OTOH glBufferSubData will always be orderly and safe for a partial VBO replacement, no matter what has happened recently, but you have to have the source data in copyable form, whereas with mapping you can combine decompression and delivery into the buffer.

IMO the application usually knows more about its operational history than the driver does, and is in a better position to make clever decisions about when sync is needed, which is why MapBufferRange has the unsynchronized option.

whew.

ViolentHamster · March 2, 2010, 10:55am

Thanks for your response. Let me read through that… When do you sleep?

Rob_Barris · March 2, 2010, 11:05am

I’m just wakin’ up

ViolentHamster · March 2, 2010, 11:53am

Is this approach best suited for highly dynamic objects that are rendered a few frames behind their CPU positions? With orphaning, you don’t draw the same position twice. You always have a fill/draw/fill/draw?

What if you didn’t draw leaves? What if you drew static objects like terrain, or objects that needed collision detection? Would you have to use another approach?

Alfonse_Reinheart · March 2, 2010, 1:03pm

What if you didn’t draw leaves? What if you drew static objects like terrain, or objects that needed collision detection?

If you’re drawing static terrain, you use static buffer objects. Upload once, draw many. GL_STATIC_DRAW. There isn’t really an approach for that

This approach is for objects that you need to constantly generate data for.

ViolentHamster · March 2, 2010, 2:08pm

If I’m creating static buffer objects at runtime, how do I ensure that they have been uploaded before I go to draw with them? I don’t want the draw calls to block until the GPU receives all the data.

I’d like to be able to say, “Hey GPU, upload this high resolution LOD. Let me know when you’re done. In the meantime, can you draw with the low resolution LOD? Thanks for not blocking and causing terrible frame breaks, GPU. You’re super.”

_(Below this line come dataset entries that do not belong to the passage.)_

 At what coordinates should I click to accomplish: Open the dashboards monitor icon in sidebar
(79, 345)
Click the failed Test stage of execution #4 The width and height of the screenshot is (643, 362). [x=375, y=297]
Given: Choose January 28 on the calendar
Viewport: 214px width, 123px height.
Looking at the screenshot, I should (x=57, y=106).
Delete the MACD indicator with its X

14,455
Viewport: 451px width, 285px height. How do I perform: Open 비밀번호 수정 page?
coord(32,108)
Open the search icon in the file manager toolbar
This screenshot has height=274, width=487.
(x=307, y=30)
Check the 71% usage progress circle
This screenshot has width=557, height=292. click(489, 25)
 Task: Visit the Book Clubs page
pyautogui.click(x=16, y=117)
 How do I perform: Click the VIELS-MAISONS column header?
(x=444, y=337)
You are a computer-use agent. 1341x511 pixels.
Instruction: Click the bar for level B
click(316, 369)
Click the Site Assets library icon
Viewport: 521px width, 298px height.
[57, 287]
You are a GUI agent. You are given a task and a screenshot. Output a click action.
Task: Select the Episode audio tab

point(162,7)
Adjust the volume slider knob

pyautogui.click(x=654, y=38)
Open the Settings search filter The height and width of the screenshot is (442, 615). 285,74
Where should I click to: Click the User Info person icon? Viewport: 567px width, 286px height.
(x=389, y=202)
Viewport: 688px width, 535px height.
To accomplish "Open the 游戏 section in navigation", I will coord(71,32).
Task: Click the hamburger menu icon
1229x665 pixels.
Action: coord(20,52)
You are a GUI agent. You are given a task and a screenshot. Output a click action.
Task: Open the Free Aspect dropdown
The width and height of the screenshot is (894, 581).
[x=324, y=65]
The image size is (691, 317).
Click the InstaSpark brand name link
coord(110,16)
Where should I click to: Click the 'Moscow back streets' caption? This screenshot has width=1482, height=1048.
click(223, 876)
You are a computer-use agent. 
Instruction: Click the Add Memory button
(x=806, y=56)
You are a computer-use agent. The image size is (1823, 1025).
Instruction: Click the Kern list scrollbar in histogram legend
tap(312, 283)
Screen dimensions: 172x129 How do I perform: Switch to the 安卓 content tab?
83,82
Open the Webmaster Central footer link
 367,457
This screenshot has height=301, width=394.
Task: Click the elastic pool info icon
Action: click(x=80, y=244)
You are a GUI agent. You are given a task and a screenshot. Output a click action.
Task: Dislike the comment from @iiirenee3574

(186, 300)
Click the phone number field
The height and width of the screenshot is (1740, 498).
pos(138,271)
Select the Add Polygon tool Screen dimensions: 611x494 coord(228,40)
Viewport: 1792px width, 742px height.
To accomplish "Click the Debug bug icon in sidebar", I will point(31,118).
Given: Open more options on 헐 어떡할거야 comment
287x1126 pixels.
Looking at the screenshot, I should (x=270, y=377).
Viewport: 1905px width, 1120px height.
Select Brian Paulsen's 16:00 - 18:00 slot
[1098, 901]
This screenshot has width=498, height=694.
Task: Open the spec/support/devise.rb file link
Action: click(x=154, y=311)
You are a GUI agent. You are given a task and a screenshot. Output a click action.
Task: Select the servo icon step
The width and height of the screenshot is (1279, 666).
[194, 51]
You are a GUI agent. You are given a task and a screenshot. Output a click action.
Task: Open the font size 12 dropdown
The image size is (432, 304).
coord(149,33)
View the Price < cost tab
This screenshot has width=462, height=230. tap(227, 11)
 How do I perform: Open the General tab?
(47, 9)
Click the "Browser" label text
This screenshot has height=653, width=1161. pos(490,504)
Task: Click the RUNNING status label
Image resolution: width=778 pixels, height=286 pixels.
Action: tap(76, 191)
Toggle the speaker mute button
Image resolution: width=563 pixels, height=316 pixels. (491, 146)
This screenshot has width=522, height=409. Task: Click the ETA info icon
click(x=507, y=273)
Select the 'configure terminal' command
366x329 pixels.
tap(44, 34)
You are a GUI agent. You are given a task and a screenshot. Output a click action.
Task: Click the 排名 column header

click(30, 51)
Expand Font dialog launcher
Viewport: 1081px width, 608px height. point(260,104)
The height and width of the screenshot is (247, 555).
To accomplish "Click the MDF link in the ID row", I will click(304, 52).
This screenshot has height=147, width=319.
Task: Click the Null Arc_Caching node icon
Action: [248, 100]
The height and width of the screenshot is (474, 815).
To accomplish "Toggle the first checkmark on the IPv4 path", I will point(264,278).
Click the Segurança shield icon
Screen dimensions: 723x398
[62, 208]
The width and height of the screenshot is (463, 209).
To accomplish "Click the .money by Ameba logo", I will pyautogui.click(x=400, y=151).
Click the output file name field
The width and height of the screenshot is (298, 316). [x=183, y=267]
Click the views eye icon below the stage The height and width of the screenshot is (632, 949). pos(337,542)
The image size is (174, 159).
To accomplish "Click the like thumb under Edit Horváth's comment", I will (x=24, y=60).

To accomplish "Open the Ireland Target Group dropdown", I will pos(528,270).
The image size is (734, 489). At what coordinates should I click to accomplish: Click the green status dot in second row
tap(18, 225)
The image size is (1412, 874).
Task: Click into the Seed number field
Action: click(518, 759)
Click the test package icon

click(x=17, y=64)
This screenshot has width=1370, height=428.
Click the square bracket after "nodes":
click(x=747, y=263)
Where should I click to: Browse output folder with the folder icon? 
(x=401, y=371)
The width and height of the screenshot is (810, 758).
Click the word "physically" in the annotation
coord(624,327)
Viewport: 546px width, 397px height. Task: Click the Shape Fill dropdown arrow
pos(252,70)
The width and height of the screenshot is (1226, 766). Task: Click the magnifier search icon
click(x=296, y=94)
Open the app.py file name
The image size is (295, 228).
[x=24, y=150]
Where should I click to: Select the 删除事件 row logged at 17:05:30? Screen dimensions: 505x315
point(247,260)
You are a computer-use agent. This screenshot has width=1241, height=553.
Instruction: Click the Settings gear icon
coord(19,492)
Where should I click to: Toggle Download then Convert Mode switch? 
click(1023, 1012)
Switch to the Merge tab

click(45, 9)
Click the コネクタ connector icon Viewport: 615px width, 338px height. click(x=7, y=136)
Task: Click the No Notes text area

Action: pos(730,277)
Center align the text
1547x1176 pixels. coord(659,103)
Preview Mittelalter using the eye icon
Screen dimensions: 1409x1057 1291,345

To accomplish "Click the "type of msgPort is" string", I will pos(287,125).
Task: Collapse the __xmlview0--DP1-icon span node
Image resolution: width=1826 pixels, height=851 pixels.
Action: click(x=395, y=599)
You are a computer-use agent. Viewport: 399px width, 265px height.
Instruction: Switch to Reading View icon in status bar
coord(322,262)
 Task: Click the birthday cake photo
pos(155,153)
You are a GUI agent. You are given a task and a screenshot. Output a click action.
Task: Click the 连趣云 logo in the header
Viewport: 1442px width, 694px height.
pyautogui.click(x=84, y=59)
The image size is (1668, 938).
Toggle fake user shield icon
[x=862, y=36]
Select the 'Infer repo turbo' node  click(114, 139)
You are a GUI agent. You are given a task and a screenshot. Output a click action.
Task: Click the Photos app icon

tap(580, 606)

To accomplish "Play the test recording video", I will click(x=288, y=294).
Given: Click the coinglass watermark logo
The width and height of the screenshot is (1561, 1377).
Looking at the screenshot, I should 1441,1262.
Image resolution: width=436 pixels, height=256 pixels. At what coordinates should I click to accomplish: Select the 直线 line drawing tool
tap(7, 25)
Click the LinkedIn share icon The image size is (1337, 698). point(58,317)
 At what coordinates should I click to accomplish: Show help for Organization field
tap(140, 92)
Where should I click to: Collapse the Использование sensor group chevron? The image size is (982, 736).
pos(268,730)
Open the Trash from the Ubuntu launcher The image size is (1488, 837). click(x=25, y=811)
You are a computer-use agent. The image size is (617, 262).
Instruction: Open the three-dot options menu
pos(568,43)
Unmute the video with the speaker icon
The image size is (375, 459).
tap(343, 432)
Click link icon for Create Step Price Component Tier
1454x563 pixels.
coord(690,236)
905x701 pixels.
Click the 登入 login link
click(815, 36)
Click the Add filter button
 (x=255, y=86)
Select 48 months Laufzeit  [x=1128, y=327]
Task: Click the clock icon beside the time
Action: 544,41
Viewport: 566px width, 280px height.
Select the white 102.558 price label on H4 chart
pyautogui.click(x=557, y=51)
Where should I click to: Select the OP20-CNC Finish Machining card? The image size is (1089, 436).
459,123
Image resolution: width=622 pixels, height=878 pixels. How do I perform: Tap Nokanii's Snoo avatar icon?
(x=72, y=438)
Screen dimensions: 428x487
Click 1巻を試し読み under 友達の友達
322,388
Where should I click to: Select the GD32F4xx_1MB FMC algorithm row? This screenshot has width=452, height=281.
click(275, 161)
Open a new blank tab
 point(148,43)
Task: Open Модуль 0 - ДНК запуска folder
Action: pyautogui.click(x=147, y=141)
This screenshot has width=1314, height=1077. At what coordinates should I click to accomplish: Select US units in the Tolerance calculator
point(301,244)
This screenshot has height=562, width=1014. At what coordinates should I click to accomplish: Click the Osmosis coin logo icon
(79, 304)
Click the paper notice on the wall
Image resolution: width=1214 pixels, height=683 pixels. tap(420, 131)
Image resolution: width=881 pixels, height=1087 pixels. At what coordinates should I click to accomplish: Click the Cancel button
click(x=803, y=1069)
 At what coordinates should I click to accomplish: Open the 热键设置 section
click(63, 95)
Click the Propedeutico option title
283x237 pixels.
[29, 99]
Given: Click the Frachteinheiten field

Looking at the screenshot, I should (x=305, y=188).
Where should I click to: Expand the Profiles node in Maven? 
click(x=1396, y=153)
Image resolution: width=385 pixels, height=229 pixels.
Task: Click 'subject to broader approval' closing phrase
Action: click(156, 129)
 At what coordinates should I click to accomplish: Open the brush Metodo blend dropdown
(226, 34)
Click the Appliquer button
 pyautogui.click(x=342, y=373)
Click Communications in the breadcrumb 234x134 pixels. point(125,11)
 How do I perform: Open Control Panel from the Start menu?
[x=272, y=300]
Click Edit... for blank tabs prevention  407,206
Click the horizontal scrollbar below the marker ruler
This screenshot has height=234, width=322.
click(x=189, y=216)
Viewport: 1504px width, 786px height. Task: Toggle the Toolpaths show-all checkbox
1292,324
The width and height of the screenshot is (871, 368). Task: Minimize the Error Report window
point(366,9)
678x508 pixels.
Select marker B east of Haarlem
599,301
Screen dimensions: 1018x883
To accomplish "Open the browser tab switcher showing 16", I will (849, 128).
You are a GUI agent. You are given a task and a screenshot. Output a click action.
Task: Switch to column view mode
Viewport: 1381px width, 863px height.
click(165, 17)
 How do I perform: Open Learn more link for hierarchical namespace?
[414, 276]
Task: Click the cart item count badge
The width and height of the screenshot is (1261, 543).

Alfonse_Reinheart · March 2, 2010, 2:41pm

I’d like to be able to say, “Hey GPU, upload this high resolution LOD. Let me know when you’re done. In the meantime, can you draw with the low resolution LOD? Thanks for not blocking and causing terrible frame breaks, GPU. You’re super.”

If it’s a static buffer, doesn’t that mean you’re uploading it at “initialization” time? And how would you know that the low resolution LOD is uploaded yet if you’re not sure about the high LOD?

ViolentHamster · March 2, 2010, 2:53pm

No. Imagine you have more data than will fit on a GPU and you can’t display a “Loading” screen as the character moves–very quickly.

For the terrain or model in question, you’d have to display nothing at first, then the low res. I think I can figure out when nothing is ready.